■ EXERCISE INSTRUCTIONS: Arrange the data as a numbered list, leaving out blank lines, starting at the first line of the data and ending at the line that contains "coord(67,305)".

■ THE INPUT:
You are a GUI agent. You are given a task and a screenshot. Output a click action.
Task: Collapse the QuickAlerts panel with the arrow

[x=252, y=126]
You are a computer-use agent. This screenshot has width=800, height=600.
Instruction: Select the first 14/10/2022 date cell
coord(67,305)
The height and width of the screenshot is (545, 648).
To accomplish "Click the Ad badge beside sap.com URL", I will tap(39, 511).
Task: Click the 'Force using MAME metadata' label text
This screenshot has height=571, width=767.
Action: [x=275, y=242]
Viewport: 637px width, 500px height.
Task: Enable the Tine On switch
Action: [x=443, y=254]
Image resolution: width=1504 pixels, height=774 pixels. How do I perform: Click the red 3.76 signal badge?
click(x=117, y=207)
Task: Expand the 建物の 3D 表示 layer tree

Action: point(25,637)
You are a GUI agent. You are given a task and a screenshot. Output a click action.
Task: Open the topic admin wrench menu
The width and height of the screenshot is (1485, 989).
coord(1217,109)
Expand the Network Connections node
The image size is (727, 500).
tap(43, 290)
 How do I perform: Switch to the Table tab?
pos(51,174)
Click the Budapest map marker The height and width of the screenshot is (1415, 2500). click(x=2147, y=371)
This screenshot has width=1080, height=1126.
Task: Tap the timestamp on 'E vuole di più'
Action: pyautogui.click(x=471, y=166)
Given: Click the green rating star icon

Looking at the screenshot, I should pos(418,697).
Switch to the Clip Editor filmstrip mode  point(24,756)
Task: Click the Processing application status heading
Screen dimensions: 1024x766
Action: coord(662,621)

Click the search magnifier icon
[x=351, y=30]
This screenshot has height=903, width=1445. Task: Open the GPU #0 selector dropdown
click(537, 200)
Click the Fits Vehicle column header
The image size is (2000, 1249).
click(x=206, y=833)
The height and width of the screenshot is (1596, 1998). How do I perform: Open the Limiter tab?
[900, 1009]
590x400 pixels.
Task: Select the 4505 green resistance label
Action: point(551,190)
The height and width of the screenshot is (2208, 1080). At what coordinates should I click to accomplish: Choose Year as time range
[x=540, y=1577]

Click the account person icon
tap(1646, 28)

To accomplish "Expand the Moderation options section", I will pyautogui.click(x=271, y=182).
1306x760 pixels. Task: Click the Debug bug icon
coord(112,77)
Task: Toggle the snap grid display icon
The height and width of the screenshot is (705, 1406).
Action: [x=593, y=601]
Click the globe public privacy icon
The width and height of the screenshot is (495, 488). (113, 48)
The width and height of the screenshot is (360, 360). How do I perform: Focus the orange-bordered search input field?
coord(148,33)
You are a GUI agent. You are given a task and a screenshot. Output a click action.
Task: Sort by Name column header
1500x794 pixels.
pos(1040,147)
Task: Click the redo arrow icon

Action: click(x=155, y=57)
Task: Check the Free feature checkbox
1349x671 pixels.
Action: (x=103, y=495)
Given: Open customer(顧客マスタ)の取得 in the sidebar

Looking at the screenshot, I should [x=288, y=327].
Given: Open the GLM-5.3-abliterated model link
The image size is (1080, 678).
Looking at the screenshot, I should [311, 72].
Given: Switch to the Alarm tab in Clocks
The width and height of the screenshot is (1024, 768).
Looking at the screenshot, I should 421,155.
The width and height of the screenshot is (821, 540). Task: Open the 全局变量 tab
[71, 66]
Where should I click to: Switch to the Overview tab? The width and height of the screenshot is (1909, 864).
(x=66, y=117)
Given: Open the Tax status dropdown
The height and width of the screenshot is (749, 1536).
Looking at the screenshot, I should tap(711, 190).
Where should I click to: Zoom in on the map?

■ ANSWER TO THE TASK:
1. You are a GUI agent. You are given a task and a screenshot. Output a click action.
2. Task: Collapse the QuickAlerts panel with the arrow
3. [x=252, y=126]
4. You are a computer-use agent. This screenshot has width=800, height=600.
5. Instruction: Select the first 14/10/2022 date cell
6. coord(67,305)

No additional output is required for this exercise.